L’uno che si divide in due, diventa dittico, può
diventare polittico, diffondersi nella molteplicità
e poi tornare all’origine, perché in fondo, ogni
ricerca tende a trovare se stessa, come compiendo
un proprio ritratto che non trova mai la propria
definizione, perché manca sempre un particolare per
definire il tutto, che poi è un organon, una struttura
la cui pellicolarità nasconde il travaglio della
complessità e della diversità, senza di cui sarebbe una
insignificante mono cellularità, una referenzialità
autoriflessiva sterile. Tutto questo in una pitturalità
fervida che si pone i problemi della propria spettacolarità,
come elemento conturbante, a pieno titolo accolto
nella modernità liquida del nostro tempo che non
si esaurisce nelle luci della ribalta, ma le accoglie
nel pieno della propria identità di confine, che non
è figurazione per figure e non è astrazione per astrazioni,
ma un riuscito ibrido della creatività astrale, come
se non bastassero le forme e le sotto forme dell’universo,
moltiplicabili per dieci, per cento, per mille e non
mancasse altro che una aggiunzione artistica, animata da
una sub stantia poetizzante che non è nè realistica, né
reale, ma espressione di una disperata fede nella
ribaltabilità, nell’ineluttabile, che nella società festante
dello spettacolo, si ritrova come suggestione di una
trama del sentirsi e dell’essere diversi. Una diversità
dionisiaca, certo, ma dotata di una certa sobrietà, data
dalla lentezza della costruzione delle opere, che impone
una certa classicità, più da tempo passato, antico,
che da tempo proiettato nel futuro, come in un effetto
Giotto, che torna spesso sulla ribalta, come ricerca, originale.
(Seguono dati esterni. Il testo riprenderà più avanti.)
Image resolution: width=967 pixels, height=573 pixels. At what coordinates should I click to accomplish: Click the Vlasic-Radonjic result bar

L’inevitabile effetto del sublime si coglie nel panottico
di tutta l’opera, nel suo sviluppo reale, formale e
concettuale, che porta nel tempo, gli scatti, gli scarti,
tutte quelle cose che colpiscono nel segno di una
dilatata coscienza che non si ferma, non si può
fermare, perché ha “scelto” questa professione di fede,
che non si fa svalutare da ogni mancata apparizione,
ma che ostenta sicurezze, la cui consistenza mentale
non è misurabile con i metri normali, ma urgono altre
realizzazioni, successive, perché è come un film, una
immagine che segna l’altra, la imprime e la significa,
senza di cui non c’è pace culturale, nel processo di nascita
di una poetica, di un’estetica, d’una critica, di una fisica.
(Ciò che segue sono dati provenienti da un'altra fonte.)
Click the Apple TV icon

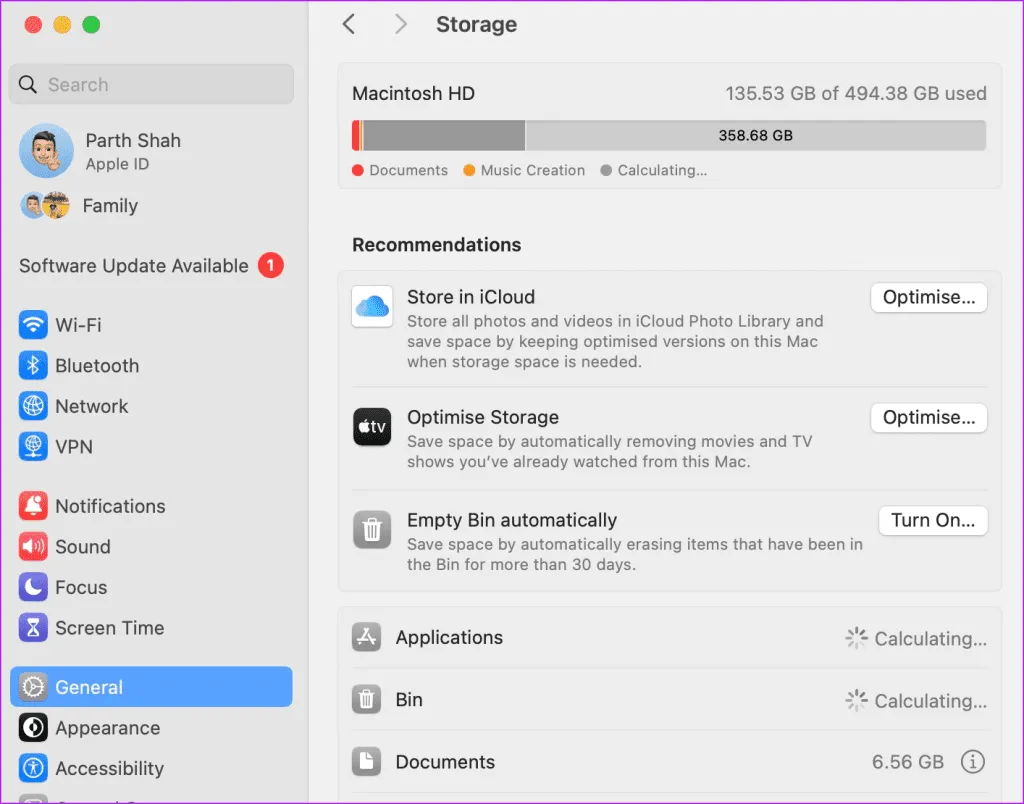point(372,427)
Una bella varietà, di un artista che s’è creato una cultura,
una sapienza profetica, che va oltre il conosciuto. E crea
nuove confidenze con una potenza che è “silenziosa”,
fertile e ci assicura che non c’è il vuoto tutto intorno
a noi, ma una infinita moltitudine segnica, che nel passato
ci ha fatto da luce alchemica durante la notte, assicurando
che durante il buio gli occhi possono vedere oltre, altro
e i sogni possono sognare. Perché a questo servono i percorsi
della fantasia ispirata, quando non restano fantasmi della
mente e si concretizzano come oggetti della concretezza,
come talismani creativi, che rassicurano di non perdersi
quando vengono meno le mille certezze ordinarie e non
resta che fare a quelle straordinarie ardimentose, anche
lontane, pindariche, a cui solo gli occhi possono, per primi
accedere, essendo più forti dell’udito, del tatto, nell’olfatto
che hanno bisogno della vicinanza e del valore tattile,
mentre la vista può arrivare lontano, lontano, dove mai
piede potrà poggiare o voce potrà chiamare, in spazio infinito.